Brucella are facultative intracellular pathogens that can survive and multiply within phagocytes and other cells. It is postulated that infected leukocytes carry organisms into the CNS. Another hypothesis is that bacteria enter the CNS through direct endothelial cell invasion.

Clinical Manifestations

Meningitis is the most common presentation of neurobrucellosis. Symptoms are nonspecific and may include fever, headache, myalgia, sweating, vomiting, and meningeal irritation. , CSF findings include lymphocytic pleocytosis with a low to normal glucose concentration and high protein concentration. Systemic manifestations of brucellosis may be present.

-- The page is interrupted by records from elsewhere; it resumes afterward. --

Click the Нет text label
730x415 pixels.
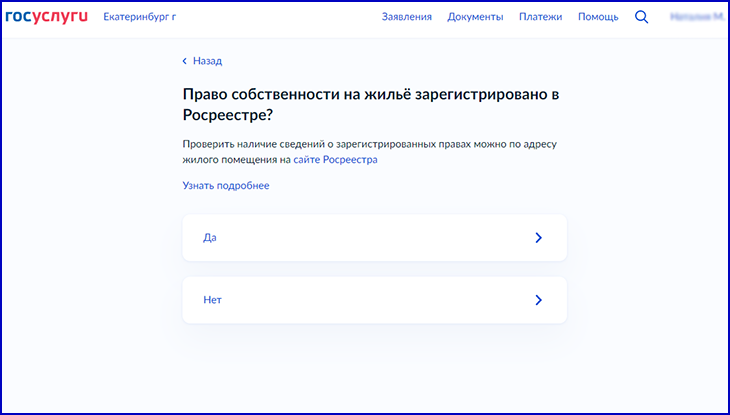(x=211, y=300)
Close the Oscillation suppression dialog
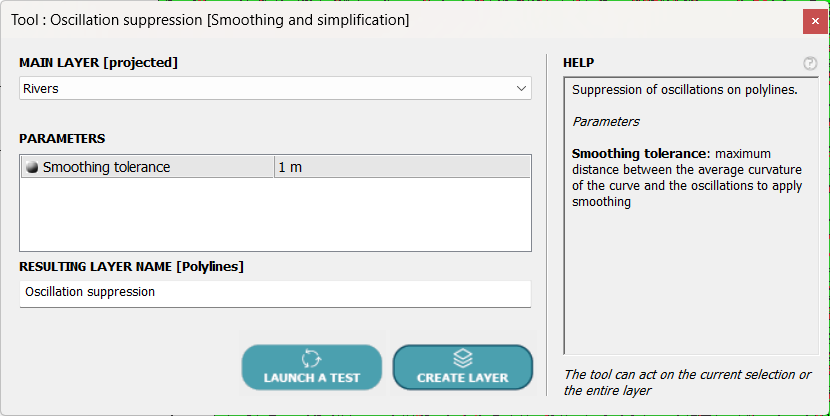This screenshot has width=830, height=416. click(x=815, y=20)
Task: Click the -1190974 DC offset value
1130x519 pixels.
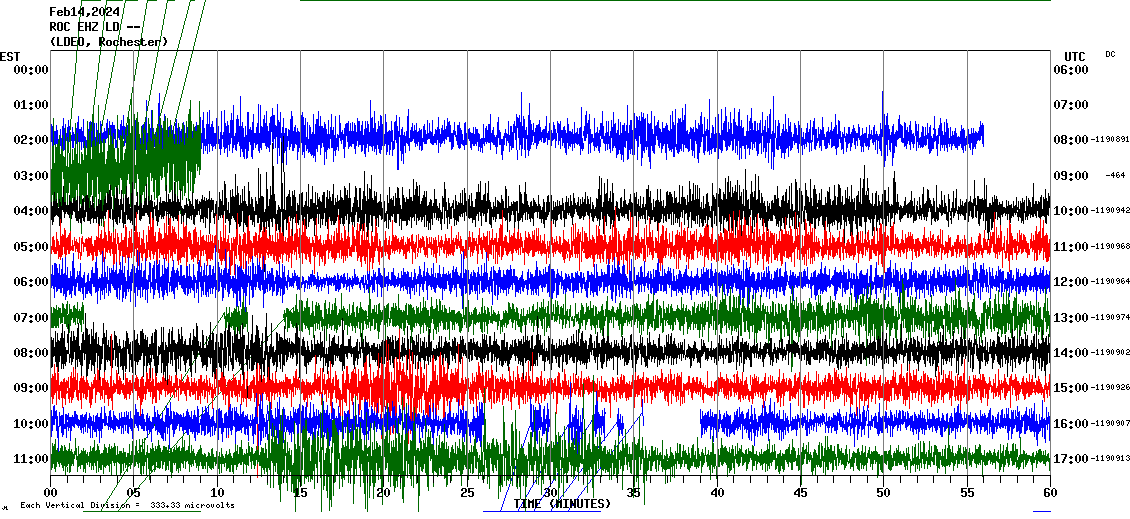Action: click(1110, 318)

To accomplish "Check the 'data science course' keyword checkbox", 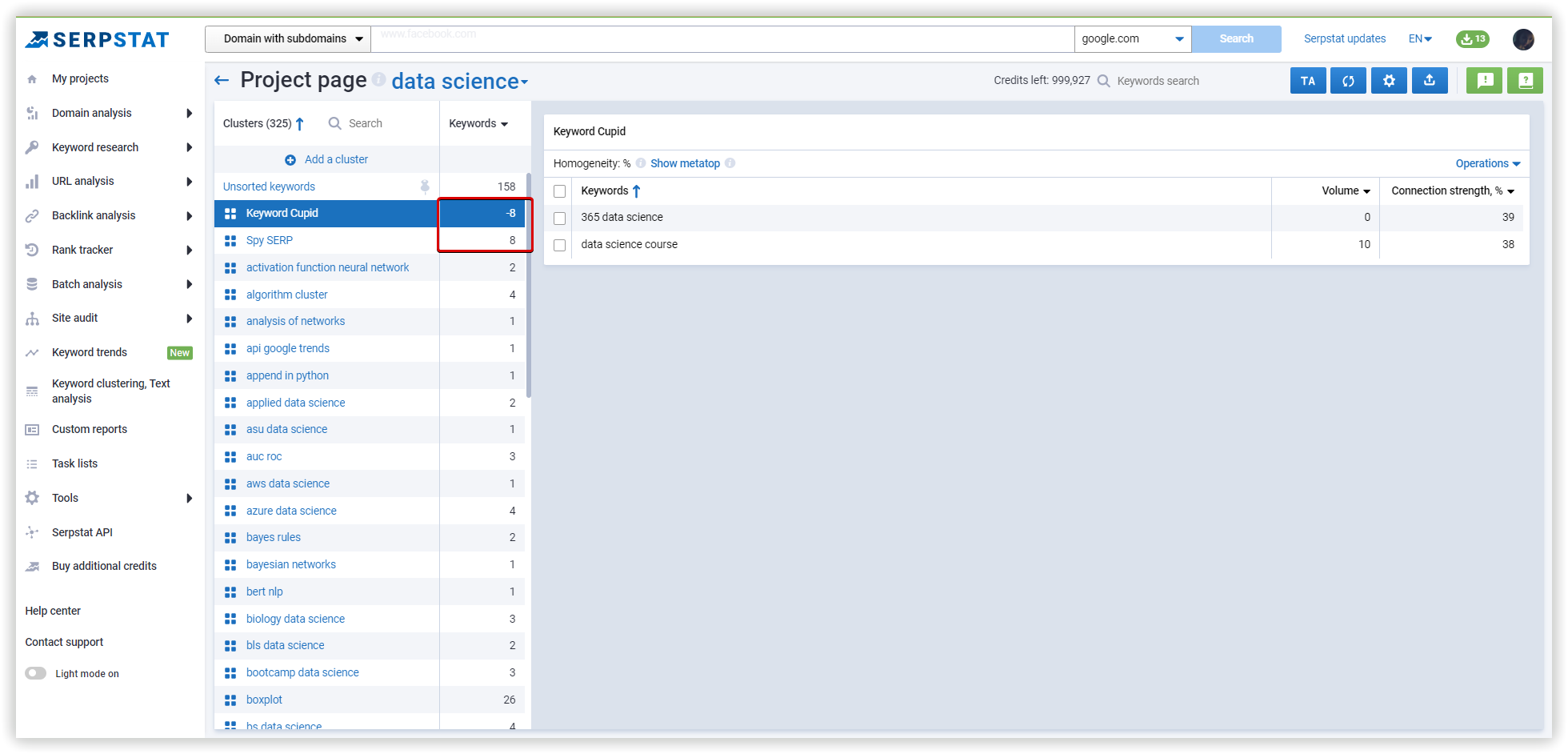I will point(560,245).
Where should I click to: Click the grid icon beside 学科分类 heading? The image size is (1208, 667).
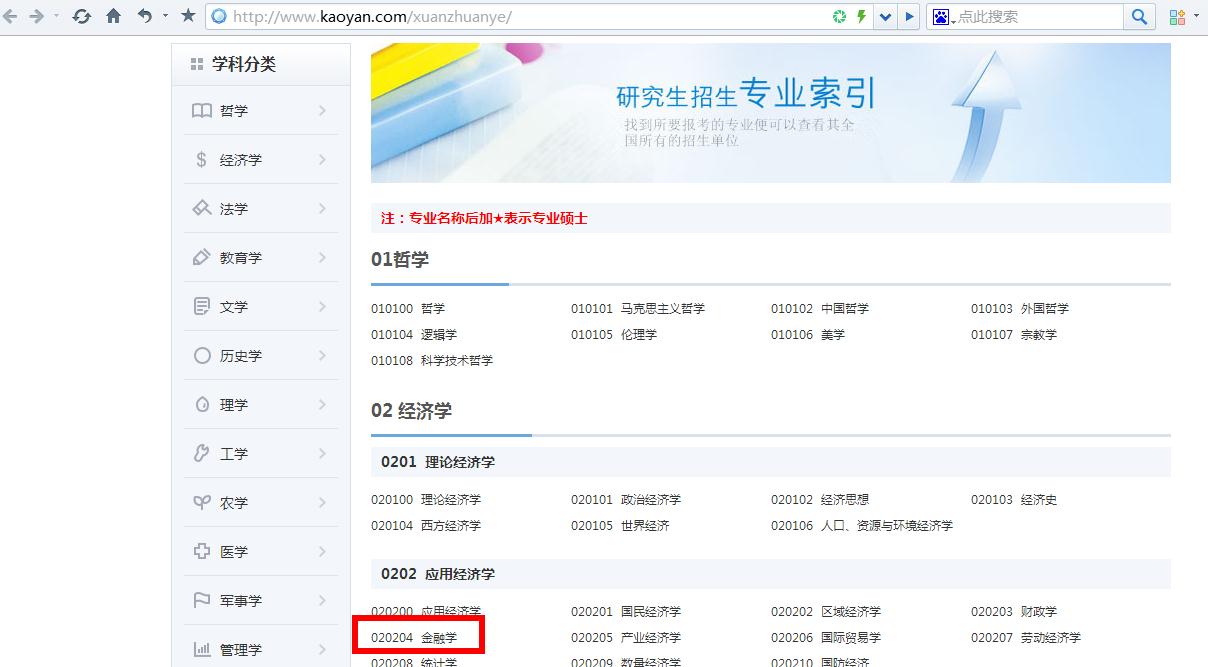click(196, 64)
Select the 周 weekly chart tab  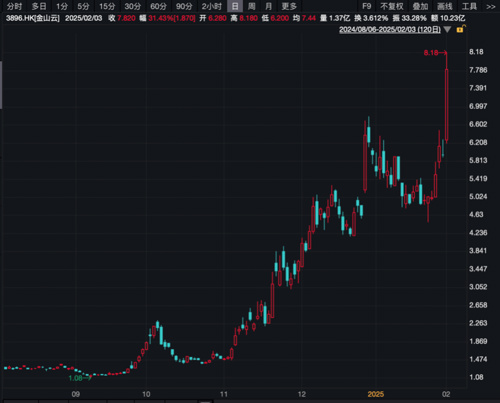[252, 6]
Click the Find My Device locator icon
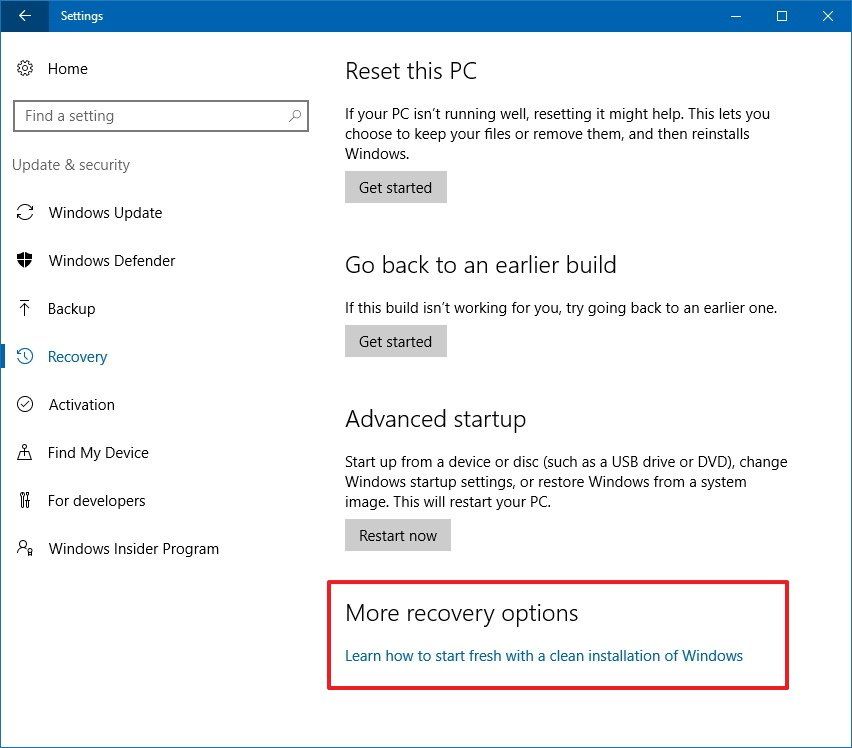The width and height of the screenshot is (852, 748). [25, 452]
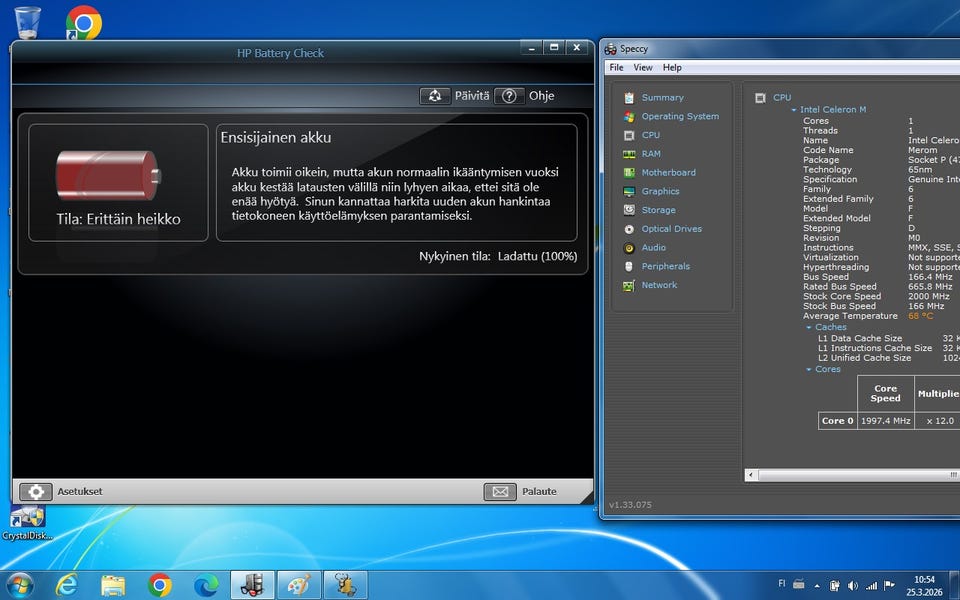The height and width of the screenshot is (600, 960).
Task: Collapse the Intel Celeron M tree node
Action: [x=794, y=110]
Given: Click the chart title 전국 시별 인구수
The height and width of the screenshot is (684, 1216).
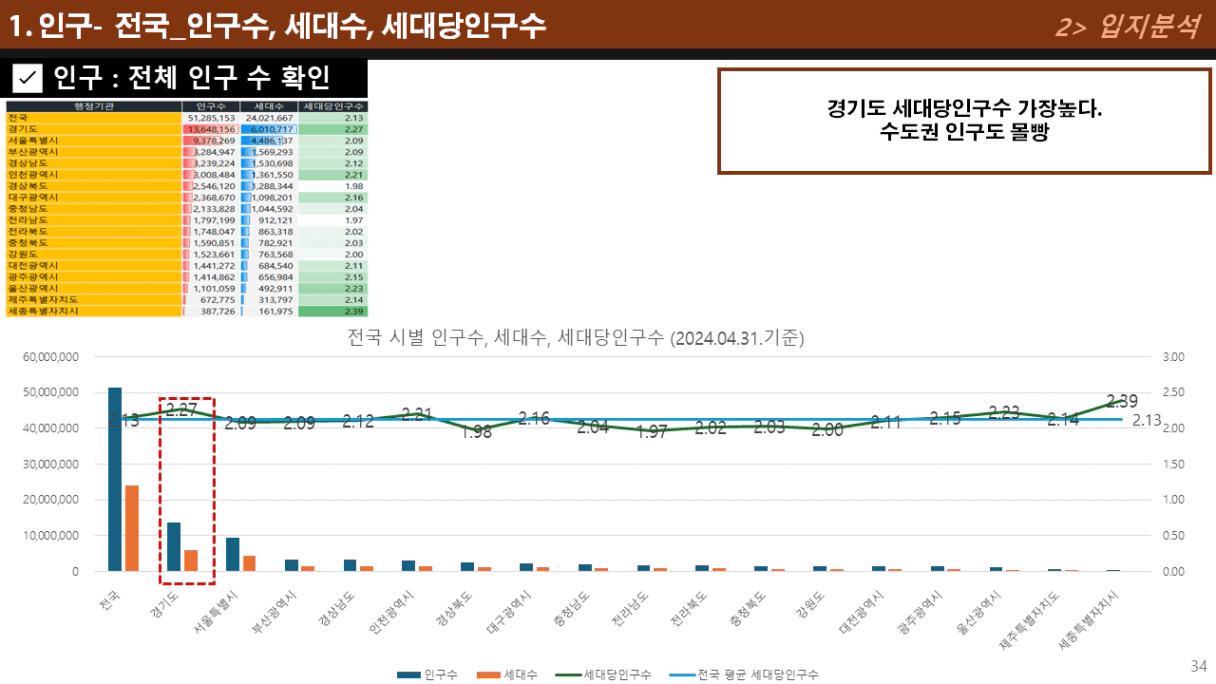Looking at the screenshot, I should coord(575,338).
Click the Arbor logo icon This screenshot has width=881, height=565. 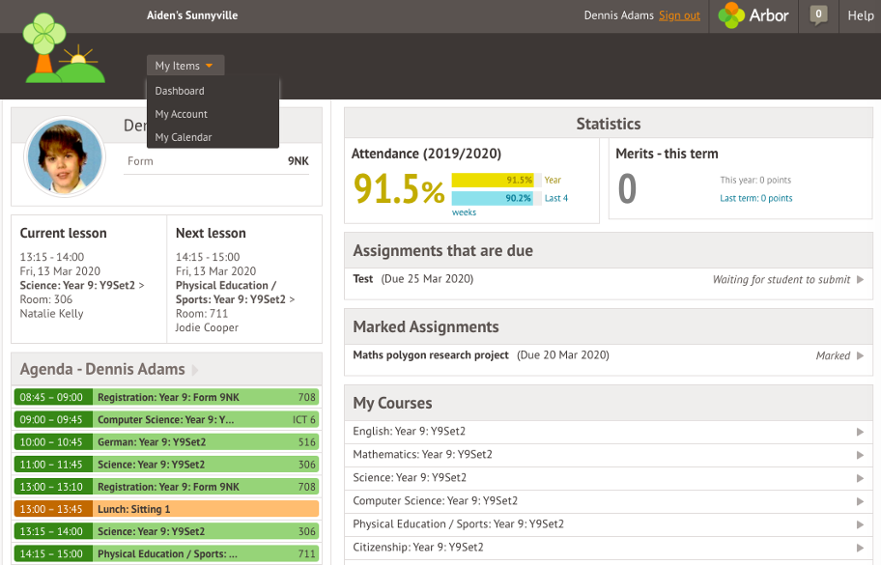pyautogui.click(x=731, y=15)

If treated, the prognosis usually is good; however, cases with serious neurologic sequelae are reported. ,

Laboratory Findings and Diagnosis

Because neurobrucellosis has nonspecific symptoms, it is important to obtain a careful history regarding travel, diet, and animal exposures. CSF lymphocytic pleocytosis with low to normal glucose and elevated protein concentrations is typical. The CSF Gram stain usually is negative. CSF culture is positive in <25% of cases; cultures of blood and, especially, bone marrow increase the diagnostic yield. The laboratory should be advised to maintain the cultures for at least 4 weeks. The diagnosis can be confirmed by detection of specific Brucella antibodies in the CSF or serum by agglutination or enzyme immunoassay (EIA) or Western blot. , Promising diagnostic tools include PCR detection of Brucella DNA in the CSF or serum and next-generation sequencing of the CSF.